Beyoncé released a new album on Friday at midnight. If you aren’t a fan or a music junkie or live under a rock, you probably missed this momentous event. People – both celebrities and normal folk alike – took to social media to express their shock and awe. The internet was all abuzz with a diversity of reactions. Most of the commentary was fun and funny to watch and read. Others were much more thought provoking a la this post over at the Crunk Feminist Collective and this video by the Queen of Nerdland, Melissa Harris Perry, where she hails this visual album as Beyoncé’s ‘Feminist Manifesto’. My favorite track is ***Flawless, which features the words of Nigerian feminist Chimamanda Ngozi Adichie from her Ted Talk entitled, “The Danger of a Single Story“. It has me bobbing my head, shaking my hips, puffing out my chest and singing at the top of my lungs, “I WOKE UP LIKE DIS!” As a womanist with feminist leanings, this song speaks to my soul.
I have been listening to the album non-stop since Friday. It was released as a visual album, meaning that she recorded a video for every song. I recommend watching the videos as you listen to the songs to get the best experience and to understand the context.
All the commentary and pop culture hoopla aside, I was particularly excited about this album because I am in the midst of the hardest season of the year. I have written about my struggles with Seasonal Affective Disorder and am valiantly trying to be positive and proactive during this time of year. It’s hard. I am facing my third Christmas a divorcée. I thought it would get easier, but its not. I travel all the time. I am a long distance away from my family. And I’m sad.
So as I woke up on Friday and reached for my phone, I couldn’t wait to download, listen to and watch this album. It’s hard for me to get out of bed. Like really hard. I jokingly posted as my Facebook status the following:
“Only Beyoncé can get me out of bed excited. Well, and God. But seriously God is using Beyoncé today. #FLAWLESS #thatisall”
I was only partially joking. I believe that music can be therapeutic and I believe that God uses various mediums to remind us of God’s never-ending love and encouragement. So in this instance, God used Beyoncé to encourage me and remind me of the power of love.
The album is all about love – love of self, love of others, love of home, love of life.
It’s all about love – eros, agape, philia and storge.
It’s all about love – confident and mature love.
It’s all about love, which I am desperately seeking…
I’ve struggled with loving myself. I feel like I am on an ongoing journey of practicing patience and grace towards myself. I really want to grow in love of myself because I believe that I can only truly love others and experience love in relationship if I love myself. This album has me thinking more about what it means to not only love me, but to happy with me.

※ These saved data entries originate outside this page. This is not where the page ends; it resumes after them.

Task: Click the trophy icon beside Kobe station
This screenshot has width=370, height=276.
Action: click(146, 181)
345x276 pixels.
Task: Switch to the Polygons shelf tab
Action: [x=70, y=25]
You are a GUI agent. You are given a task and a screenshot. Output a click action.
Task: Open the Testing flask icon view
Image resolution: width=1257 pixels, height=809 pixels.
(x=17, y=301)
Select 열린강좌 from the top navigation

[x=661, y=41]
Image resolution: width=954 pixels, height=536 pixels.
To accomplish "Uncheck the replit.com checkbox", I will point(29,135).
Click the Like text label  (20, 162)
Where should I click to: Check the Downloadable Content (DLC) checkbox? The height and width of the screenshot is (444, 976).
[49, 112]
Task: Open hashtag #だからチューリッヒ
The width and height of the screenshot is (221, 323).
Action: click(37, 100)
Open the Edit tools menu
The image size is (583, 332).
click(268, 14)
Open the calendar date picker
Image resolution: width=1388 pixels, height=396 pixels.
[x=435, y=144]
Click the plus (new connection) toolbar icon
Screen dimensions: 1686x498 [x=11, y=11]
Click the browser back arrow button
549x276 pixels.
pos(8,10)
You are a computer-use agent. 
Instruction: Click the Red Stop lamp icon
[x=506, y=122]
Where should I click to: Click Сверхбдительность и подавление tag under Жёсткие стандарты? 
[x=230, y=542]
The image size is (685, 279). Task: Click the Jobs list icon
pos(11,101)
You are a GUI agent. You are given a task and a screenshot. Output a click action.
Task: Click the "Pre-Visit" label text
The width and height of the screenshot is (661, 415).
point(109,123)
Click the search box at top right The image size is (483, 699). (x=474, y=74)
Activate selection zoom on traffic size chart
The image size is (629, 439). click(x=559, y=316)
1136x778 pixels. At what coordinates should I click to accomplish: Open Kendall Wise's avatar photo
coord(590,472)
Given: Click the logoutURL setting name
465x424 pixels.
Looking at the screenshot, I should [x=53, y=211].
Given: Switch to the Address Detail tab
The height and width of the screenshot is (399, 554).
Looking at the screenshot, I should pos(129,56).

The last line of the opening track, Pretty Hurts, ask the question – are you happy with yourself? I feel like the rest of the album goes on to answer this question and it seems that Beyonce is happy – not fleetingly, surface level happy – but truly happy. And I want to experience that. I want to be happy too.
I’m inspired and for that I’m grateful. This album is going to get me through the next few days until I am home and can revel in the love of family and friends. It will get me through this season of being alone. It will get me through the sadness.
Thanks Beyoncé. Your music and vision give me life.
As always, thanks sister for your truth and opinion. I am a fan of B yes, but a die hard, album released go get it fan? No, but what you have revealed, I may change my mind….well, at least for this album. Your opinion has influenced me!
Out of a 16 year relationship, going on my 3rd Christmas as well, I know I too suffer from depression. And yes, my truth is I too am looking for love and taking my time at it, but as I am older than you, I worry if I will in fact find it, if it has already passed me by, and singleness (I was going to use another term but hate it too much, they don’t call men ‘minsters’) is this it for me?? I get into a funk over this so bad, even the love of Jesus cannot get me up, as it could not do this Sunday to go to worship – I used the snow as an excuse and by Sunday morning my excuse of the snow was just as wishy washy as the remaining snow in NYC.
So as I often do, listen to songs to lift and inspire me, I will listen to this and catch the videos when I can.
Blessings, always in my prayers
Hugs, prayers and LOVE to you dear sister. Even as we are physically alone, we are not spiritually alone. I don’t know what is to come but I do know that the communities we find ourselves in have the ability to speak life and love, even when we don’t or can’t ourselves. Thinking about you this holiday season and looking forward to seeing you in the new year.